McKinney, who is eight chapters into writing a science fiction thriller set in futuristic America, has “amazing writing skills,” Jenkins said.
“Having the opportunity to be part of something like this (storytelling) could become a career for someone like DaKota,” she added.
When asked to come up with a story for the festival, McKinney knew just which memory to unlock. Drifting back in time to an ice cream parlor whose name he has long since forgotten, McKinney told the audience his granddaddy brought him there as a reward for learning how to subtract.
He said there was a pretty girl there, about 17 or 18, and he started doing all these things to get her phone number.
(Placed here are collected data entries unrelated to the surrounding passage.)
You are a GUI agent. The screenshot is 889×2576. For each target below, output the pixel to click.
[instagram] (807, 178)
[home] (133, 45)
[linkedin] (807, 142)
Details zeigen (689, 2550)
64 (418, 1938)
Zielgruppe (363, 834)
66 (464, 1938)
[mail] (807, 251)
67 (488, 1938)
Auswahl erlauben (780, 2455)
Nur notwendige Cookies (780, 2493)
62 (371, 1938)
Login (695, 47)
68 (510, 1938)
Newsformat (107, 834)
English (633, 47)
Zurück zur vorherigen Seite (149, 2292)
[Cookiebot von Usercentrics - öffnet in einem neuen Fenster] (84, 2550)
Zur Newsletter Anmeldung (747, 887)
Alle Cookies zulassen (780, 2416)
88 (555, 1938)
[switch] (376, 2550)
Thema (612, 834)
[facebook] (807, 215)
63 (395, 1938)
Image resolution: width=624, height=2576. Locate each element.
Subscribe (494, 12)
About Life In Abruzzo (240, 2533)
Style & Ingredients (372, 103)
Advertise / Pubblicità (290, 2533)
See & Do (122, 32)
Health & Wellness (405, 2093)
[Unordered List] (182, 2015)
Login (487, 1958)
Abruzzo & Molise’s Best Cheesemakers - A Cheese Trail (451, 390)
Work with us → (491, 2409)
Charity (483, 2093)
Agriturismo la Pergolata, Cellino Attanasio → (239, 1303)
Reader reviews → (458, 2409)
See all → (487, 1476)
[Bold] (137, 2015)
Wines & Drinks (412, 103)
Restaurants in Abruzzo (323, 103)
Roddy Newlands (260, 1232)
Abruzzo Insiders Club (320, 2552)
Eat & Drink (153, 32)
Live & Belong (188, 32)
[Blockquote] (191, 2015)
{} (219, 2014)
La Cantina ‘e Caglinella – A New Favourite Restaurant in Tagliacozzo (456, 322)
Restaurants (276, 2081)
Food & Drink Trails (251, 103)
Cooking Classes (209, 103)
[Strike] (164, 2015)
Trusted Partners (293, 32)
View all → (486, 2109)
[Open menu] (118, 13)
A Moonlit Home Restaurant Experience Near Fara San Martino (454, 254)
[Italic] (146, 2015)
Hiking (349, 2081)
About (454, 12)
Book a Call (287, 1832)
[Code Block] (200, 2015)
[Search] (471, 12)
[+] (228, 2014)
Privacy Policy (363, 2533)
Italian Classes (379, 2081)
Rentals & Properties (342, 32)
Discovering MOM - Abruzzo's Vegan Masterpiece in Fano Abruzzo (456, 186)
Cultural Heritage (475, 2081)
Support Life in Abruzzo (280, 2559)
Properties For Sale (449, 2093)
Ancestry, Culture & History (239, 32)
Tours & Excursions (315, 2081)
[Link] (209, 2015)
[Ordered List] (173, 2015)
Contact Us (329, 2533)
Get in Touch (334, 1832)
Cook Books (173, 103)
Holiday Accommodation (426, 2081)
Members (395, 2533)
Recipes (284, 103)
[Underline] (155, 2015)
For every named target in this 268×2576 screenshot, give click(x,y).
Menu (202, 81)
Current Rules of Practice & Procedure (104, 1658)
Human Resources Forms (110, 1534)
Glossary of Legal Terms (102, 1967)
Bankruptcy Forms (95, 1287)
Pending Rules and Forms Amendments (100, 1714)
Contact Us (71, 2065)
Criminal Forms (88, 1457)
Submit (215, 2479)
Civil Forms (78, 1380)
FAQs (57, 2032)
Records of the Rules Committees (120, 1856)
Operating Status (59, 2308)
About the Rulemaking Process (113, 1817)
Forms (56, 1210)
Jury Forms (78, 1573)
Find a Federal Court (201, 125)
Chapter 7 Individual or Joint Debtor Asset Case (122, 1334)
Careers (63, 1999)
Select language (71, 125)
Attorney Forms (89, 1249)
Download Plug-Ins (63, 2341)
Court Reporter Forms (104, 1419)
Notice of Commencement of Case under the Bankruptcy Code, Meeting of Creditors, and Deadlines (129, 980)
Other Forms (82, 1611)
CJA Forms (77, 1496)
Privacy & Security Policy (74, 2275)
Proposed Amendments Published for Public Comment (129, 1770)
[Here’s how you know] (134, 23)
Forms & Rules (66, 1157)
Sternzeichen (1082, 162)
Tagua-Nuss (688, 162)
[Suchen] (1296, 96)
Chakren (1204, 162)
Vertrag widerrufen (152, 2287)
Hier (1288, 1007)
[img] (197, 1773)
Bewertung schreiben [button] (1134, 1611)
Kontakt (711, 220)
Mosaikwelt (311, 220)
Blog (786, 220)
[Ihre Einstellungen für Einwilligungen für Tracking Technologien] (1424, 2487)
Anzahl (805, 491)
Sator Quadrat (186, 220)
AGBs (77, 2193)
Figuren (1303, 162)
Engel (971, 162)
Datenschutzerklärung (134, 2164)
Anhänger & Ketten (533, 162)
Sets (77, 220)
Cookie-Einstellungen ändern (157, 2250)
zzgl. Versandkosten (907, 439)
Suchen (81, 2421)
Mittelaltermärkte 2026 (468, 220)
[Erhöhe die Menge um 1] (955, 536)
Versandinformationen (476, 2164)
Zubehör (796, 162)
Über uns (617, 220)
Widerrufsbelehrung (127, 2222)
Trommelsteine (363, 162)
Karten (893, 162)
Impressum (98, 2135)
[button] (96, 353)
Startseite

But in the end, she declined to share it with him.
“Of course, that was the part of the story that wasn’t true,” McKinney said. “But I wanted to share something important by including the part about the girl.”
His story offered an important lesson.
“There are plenty of opportunities in the world, plenty of fish in the sea,” he said. “Just because you miss out on one, there will be plenty more opportunities out there to make up for it.”
McKinney said he was overcome with a sense of fear when he first stepped on stage, mostly because he didn’t know how the crowd would receive his story. His fear turned to calm as soon as he started telling.
“I realized I was really happy when I was telling my story,” he said. “I would definitely do it again.”
Leah Oakley, the bookkeeper at FAME Academy at Brookhill Elementary School, chose Reece Boyett and Holland Wood, both sixth graders at the school, to be representatives at the festival.
“I think she thought I might be good after I was the emcee at last year’s talent show,” he said.
Judging by the crowd’s reaction Thursday, Oakley’s instincts were right.
Elaborating on a story passed down from his grandfather, Boyett told of a rather unsettling night when his grandfather’s Pontiac was chased by a wolf on U.S. 31.
“My older brother, Rush, shot the wolf in the ear, and I hit the wolf in the forehead,” Boyett told the riveted crowd. “The wolf tripped and fell into a ditch, and then ran off into the woods.”
“But don’t worry, it survived,” Boyett said. “His head was so hard the bullet ricocheted right off.”
The crowd of students enjoyed his story so much, they gave him a standing ovation.
The Athens Storytelling Committee would like to see more student involvement at future festivals, eventually incorporating a student amateur storytelling contest similar to the Dan Williams Local Tellers Competition, Jenkins said.
Other student tellers included Braxton Turner, James Murphree, Joy Young and Kara Crews.